QUESTIONS TO ANSWER =>
A - Answer these questions about the forum post on Gemini realtime agent state events, one per line:
(i) Which model does the agent use?
(ii) In native-audio mode, what does the server-side turn detection trigger?
(iii) What do standard turn-tracking formulas return because of the race condition?
B - Reproduce word for word the part of the forum post starting with "The Problem: In" and going on through "or incorrect numbers.".

### TEXT ###

Inconsistent agent state events for gemini realtime model

hi @CWilson , @Muhammad_Usman_Bashir @LiveKit-Community , @livekitteams
I am building a realtime agent using AgentSession(llm=RealtimeModel(...)) with the gemini-live-2.5-flash-native-audio model I am unable to calculate accurate agent’s initial response latency lag (after the user first completed an utterance, how long did the agent take to respond?).

The Problem: In native-audio mode, the server-side turn detection triggers the assistant to reply before the user-side final transcript, committed user item, or local listening state events are surfaced or processed locally. Because of this architectural race condition, standard turn-tracking formulas return negative or incorrect numbers.

### SOURCE DATA ###

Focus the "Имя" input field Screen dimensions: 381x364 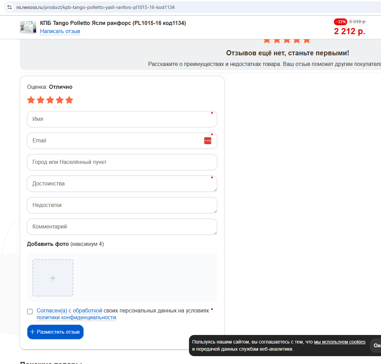[122, 119]
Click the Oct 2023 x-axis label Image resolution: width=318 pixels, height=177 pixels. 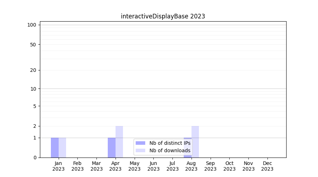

###

TASK-BY-TASK SOLUTIONS =>
A -
(i) gemini-live-2.5-flash-native-audio
(ii) It triggers the assistant to reply before the user-side final transcript, committed user item, or local listening state events are surfaced or processed locally.
(iii) Negative or incorrect numbers.

B -
The Problem: In native-audio mode, the server-side turn detection triggers the assistant to reply before the user-side final transcript, committed user item, or local listening state events are surfaced or processed locally. Because of this architectural race condition, standard turn-tracking formulas return negative or incorrect numbers.